About this task -
Starting at the first line of the records below, reproduce every line up to and including the line with "Viewport: 600px width, 729px height.", but leave out all pictures.

Supplied records -
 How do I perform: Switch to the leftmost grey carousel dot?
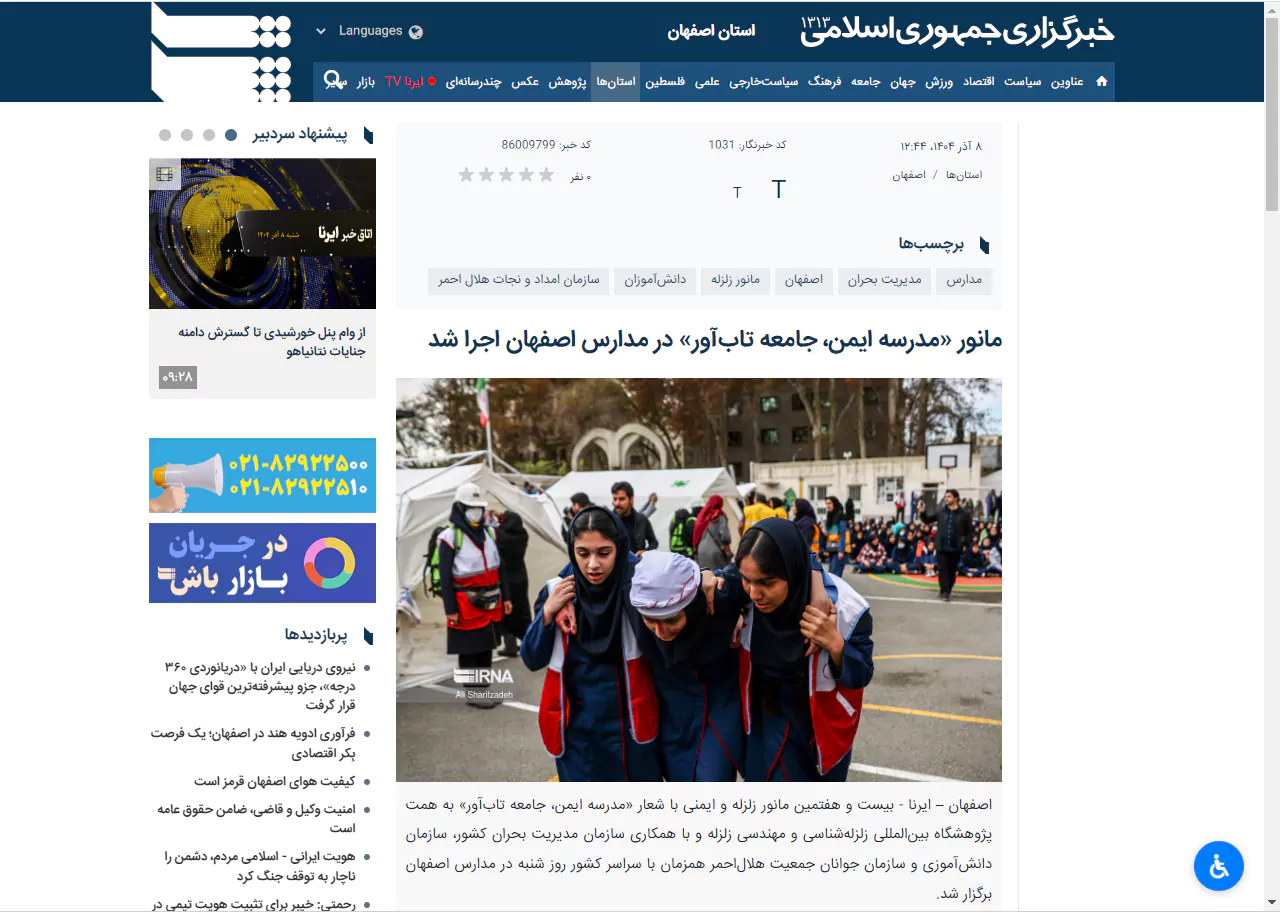pos(165,135)
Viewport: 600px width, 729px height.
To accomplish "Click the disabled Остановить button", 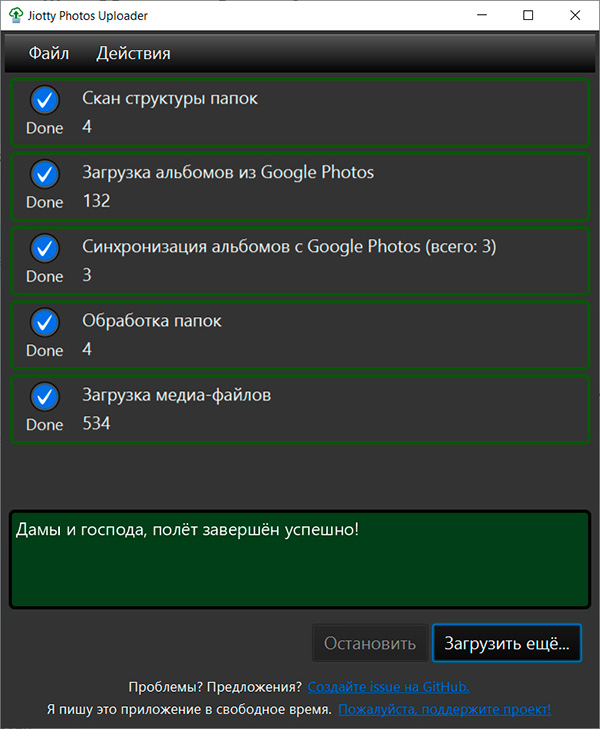I will 369,643.
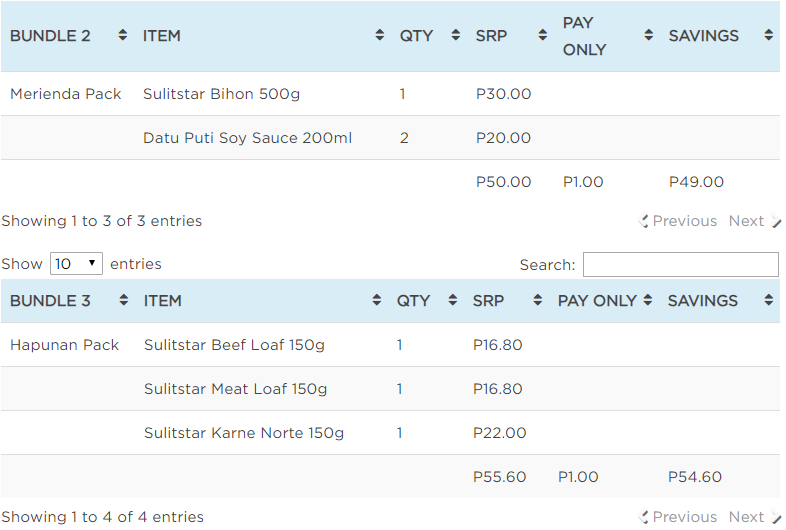The image size is (786, 530).
Task: Sort Bundle 3 table by SAVINGS arrows
Action: pyautogui.click(x=768, y=300)
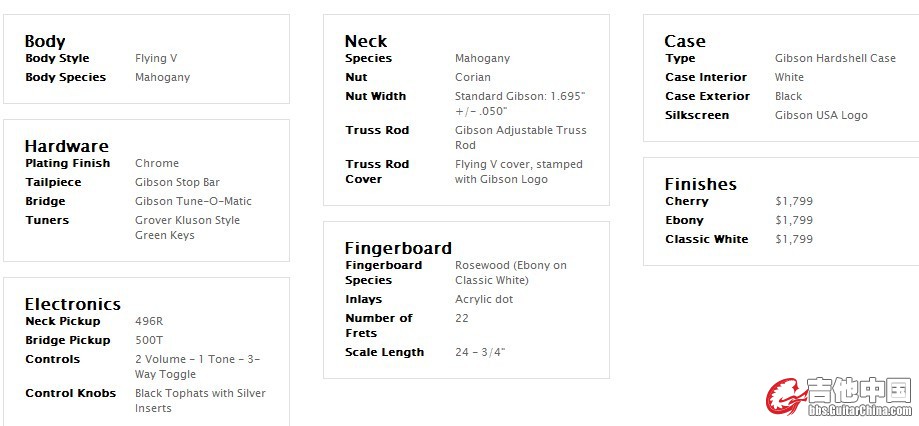Select the Electronics section heading
Image resolution: width=919 pixels, height=426 pixels.
click(x=73, y=304)
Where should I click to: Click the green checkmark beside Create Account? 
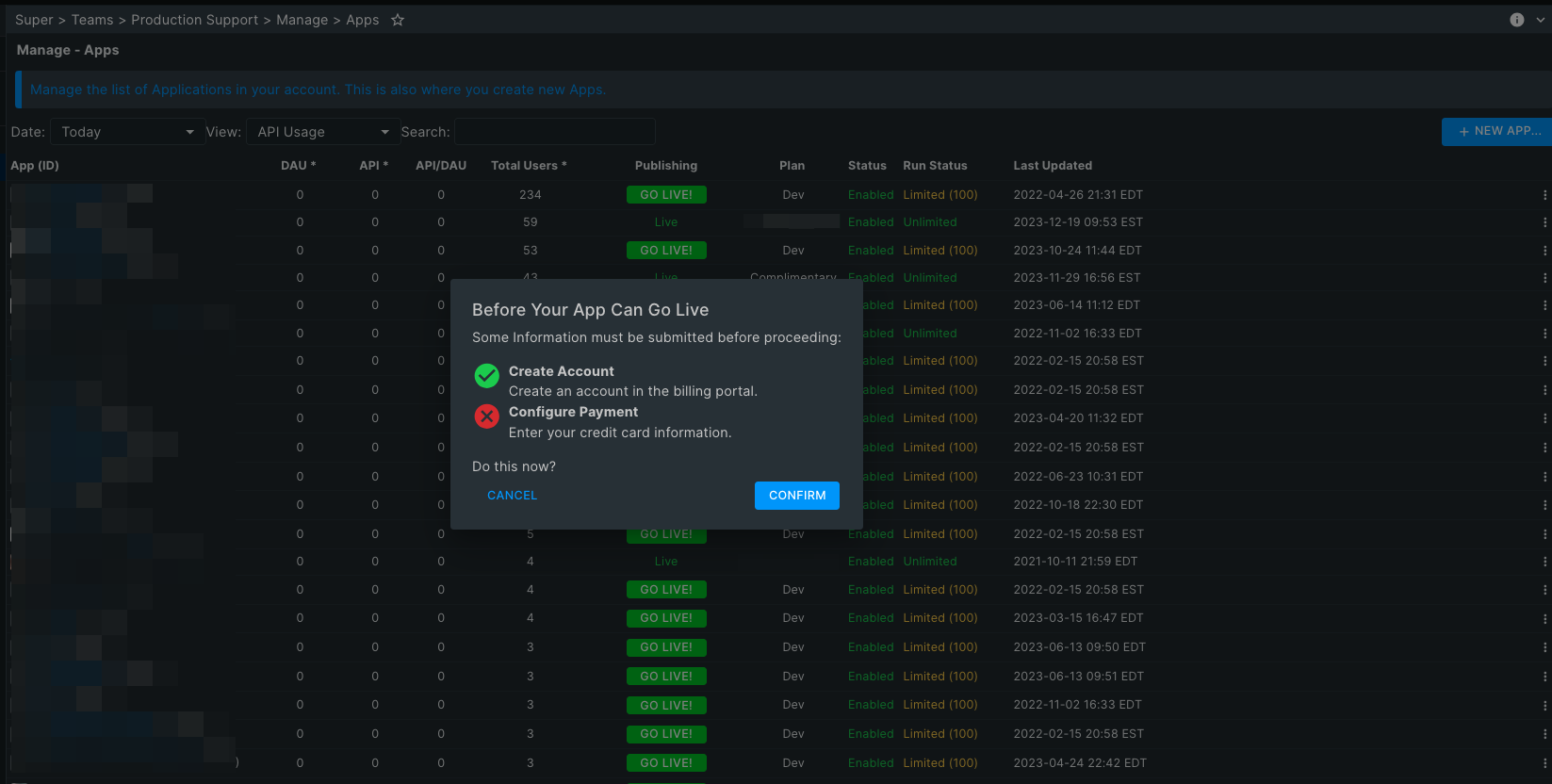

Finished task -
 How do I perform: Switch to the leftmost grey carousel dot?
pos(165,135)
Viewport: 600px width, 729px height.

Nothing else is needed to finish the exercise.